Posted by Roman Pichler on Aug 04, 2010 |

Agile Product Management with Scrum is the product owner’s guide to creating great products with Scrum. It covers a wide range of agile product management topics including envisioning the product, stocking and grooming the product backlog, planning and tracking the project, working with the team, users and customers, and transitioning into the new role.

This article is an excerpt (Chapter 3 'Working with the Product Backlog') from the book; it introduces the product backlog together with its DEEP qualities. It explains how product backlog grooming works, shares advice on discovering and describing product backlog items, and on structuring the product backlog. ScrumMasters, coaches, team members will also benefit from reading the extract as managing the product backlog is teamwork in Scrum.

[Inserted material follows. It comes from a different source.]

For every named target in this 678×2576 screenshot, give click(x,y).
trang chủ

Few artifacts in Scrum are as popular as the product backlog. And there is a reason: The product backlog is beautifully simple—a prioritized list of the outstanding work necessary to bring the product to life. Its items can include the exploration of customer needs or various technical options, a description of both functional and nonfunctional requirements, the work necessary to launch the product, and other items as well, such as setting up the environment or remediating defects. The product backlog supersedes traditional requirements artifacts, such as market and product requirements specifications. The product owner is responsible for managing the product backlog; the ScrumMaster, team, and stakeholders contribute to it. Together, they discover the product’s functionality.

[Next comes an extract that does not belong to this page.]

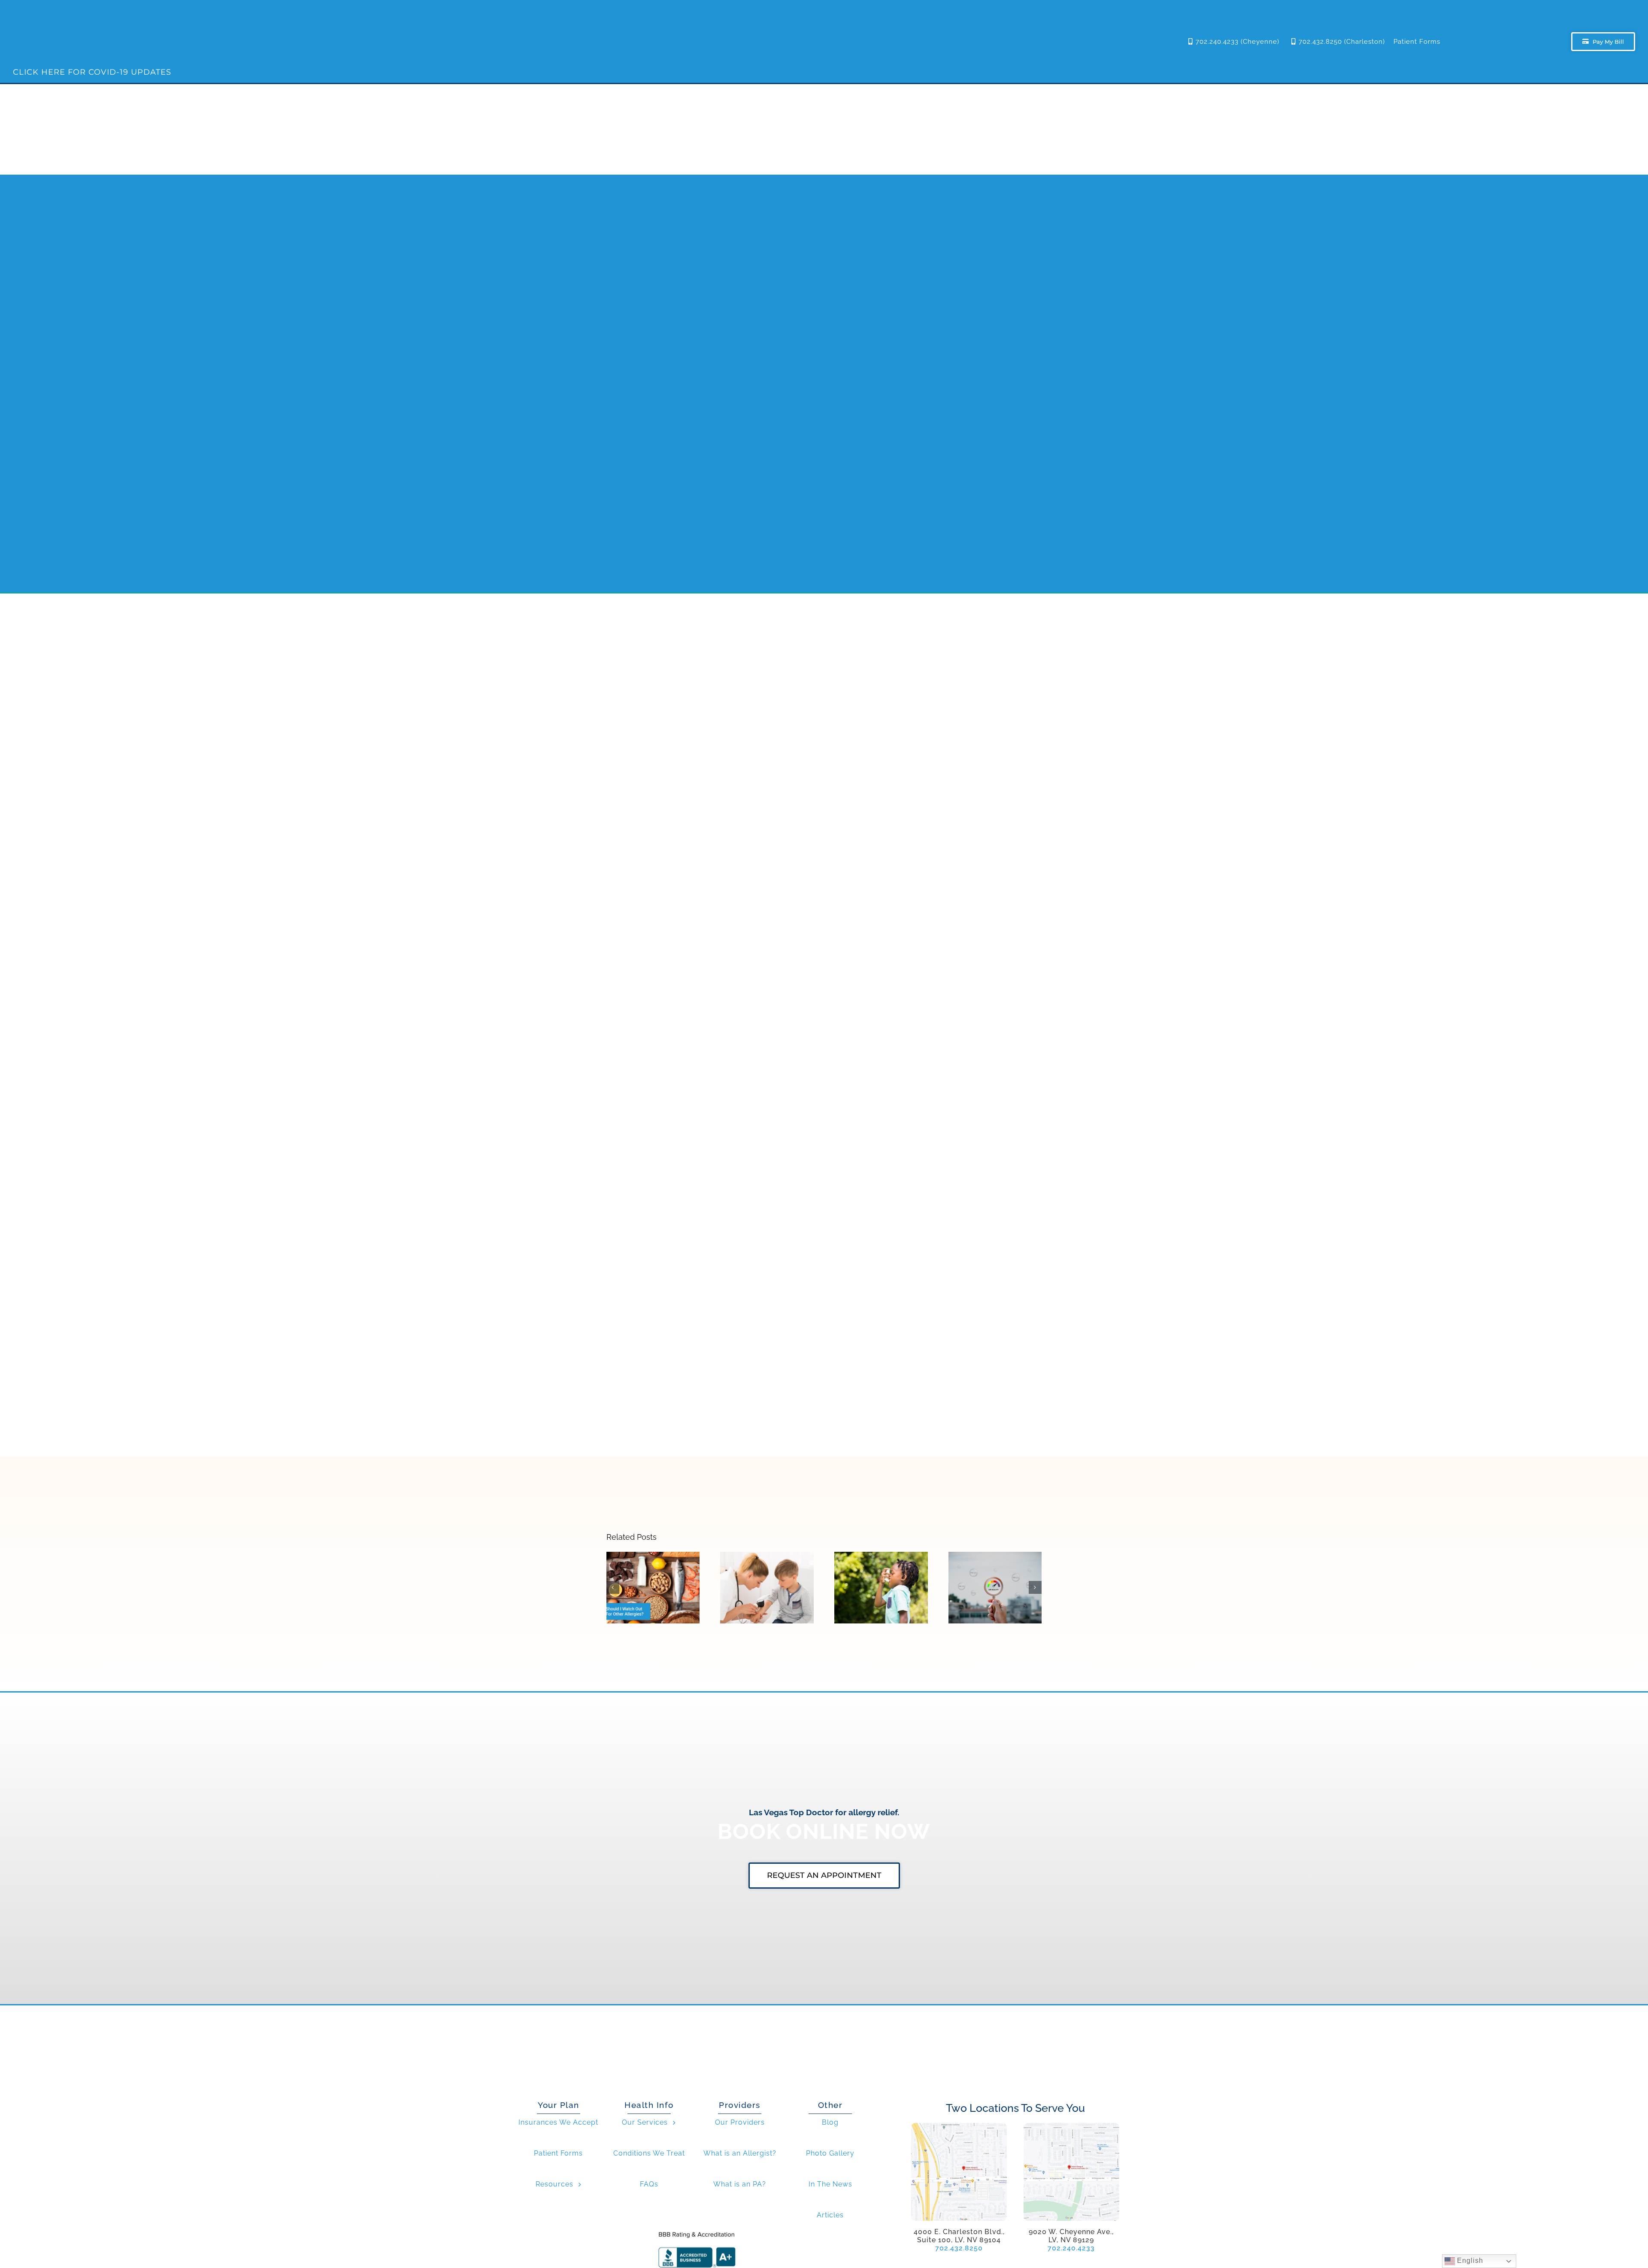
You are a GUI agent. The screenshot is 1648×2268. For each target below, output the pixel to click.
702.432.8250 (959, 2248)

This chapter discusses the product backlog along with techniques for effectively grooming it. In addition, we look at some of the more complicated product backlog applications, including how to handle nonfunctional requirements and how to scale a product backlog for large projects.

The deep qualities of the product backlog

The product backlog has four qualities: It is detailed appropriately, estimated, emergent, and prioritized, making it DEEP (I owe the acronym DEEP to Mike Cohn) (. Let’s look at these qualities in more detail.

Detailed Appropriately

The product backlog items are detailed appropriately, as illustrated in Figure 3.1. Higher-priority items are described in more detail than lower-priority ones. “The lower the priority, the less detail, until you can barely make out the backlog item,” write Schwaber and Beedle (2002, 33). Following this guideline keeps the backlog concise and ensures that the items likely to be implemented in the next sprint are workable. As a consequence, requirements are discovered, decomposed, and refined throughout the entire project.

Estimated

The product backlog items are estimated. The estimates are coarse-grained and often expressed in story points or ideal days. Knowing the size of the items helps prioritize them and plan the release. (Detailed task-level estimations are created in the sprint planning meeting; tasks and their estimates are captured in the sprint backlog.)

Emergent

The product backlog has an organic quality. It evolves, and its contents change frequently. New items are discovered and added to the backlog based on customer and user feedback. Existing items are modified, reprioritized, refined, or removed on an ongoing basis.

Prioritized

All items in the product backlog are prioritized. The most important and highest-priority items are implemented first. They can be found at the top of the product backlog, as illustrated in Figure 3.1. Once an item is done, it is removed from the product backlog.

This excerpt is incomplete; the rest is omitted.